Work to complete: Copy the data from the line containing "Screen dimensions: 285x222" through the end of the data, replacing "Market Summary" with "Market Overview" and leaving everything else unchanged.

Extracted entries:
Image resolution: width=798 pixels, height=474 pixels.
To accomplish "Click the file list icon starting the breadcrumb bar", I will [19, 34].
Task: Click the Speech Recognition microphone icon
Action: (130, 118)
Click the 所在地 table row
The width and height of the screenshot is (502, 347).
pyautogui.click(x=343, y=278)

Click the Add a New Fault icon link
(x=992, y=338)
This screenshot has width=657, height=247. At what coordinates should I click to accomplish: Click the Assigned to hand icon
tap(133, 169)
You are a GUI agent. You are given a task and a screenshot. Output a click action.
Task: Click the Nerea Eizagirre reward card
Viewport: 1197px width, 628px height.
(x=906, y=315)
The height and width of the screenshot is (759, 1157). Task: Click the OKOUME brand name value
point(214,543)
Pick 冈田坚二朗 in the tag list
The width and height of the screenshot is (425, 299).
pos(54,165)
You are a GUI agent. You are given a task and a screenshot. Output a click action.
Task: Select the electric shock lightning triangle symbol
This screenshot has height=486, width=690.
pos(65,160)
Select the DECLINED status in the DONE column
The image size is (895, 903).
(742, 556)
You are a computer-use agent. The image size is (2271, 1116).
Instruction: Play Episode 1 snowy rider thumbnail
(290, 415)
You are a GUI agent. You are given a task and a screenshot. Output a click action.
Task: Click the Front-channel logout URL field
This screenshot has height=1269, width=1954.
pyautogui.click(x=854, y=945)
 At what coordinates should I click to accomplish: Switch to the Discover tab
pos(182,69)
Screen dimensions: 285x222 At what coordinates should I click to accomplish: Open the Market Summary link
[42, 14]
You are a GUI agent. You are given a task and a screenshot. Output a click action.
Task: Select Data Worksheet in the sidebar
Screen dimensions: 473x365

Solution to this problem:
Screen dimensions: 285x222 At what coordinates should I click to accomplish: Open the Market Overview link
[42, 14]
You are a GUI agent. You are given a task and a screenshot. Output a click action.
Task: Select Data Worksheet in the sidebar
Screen dimensions: 473x365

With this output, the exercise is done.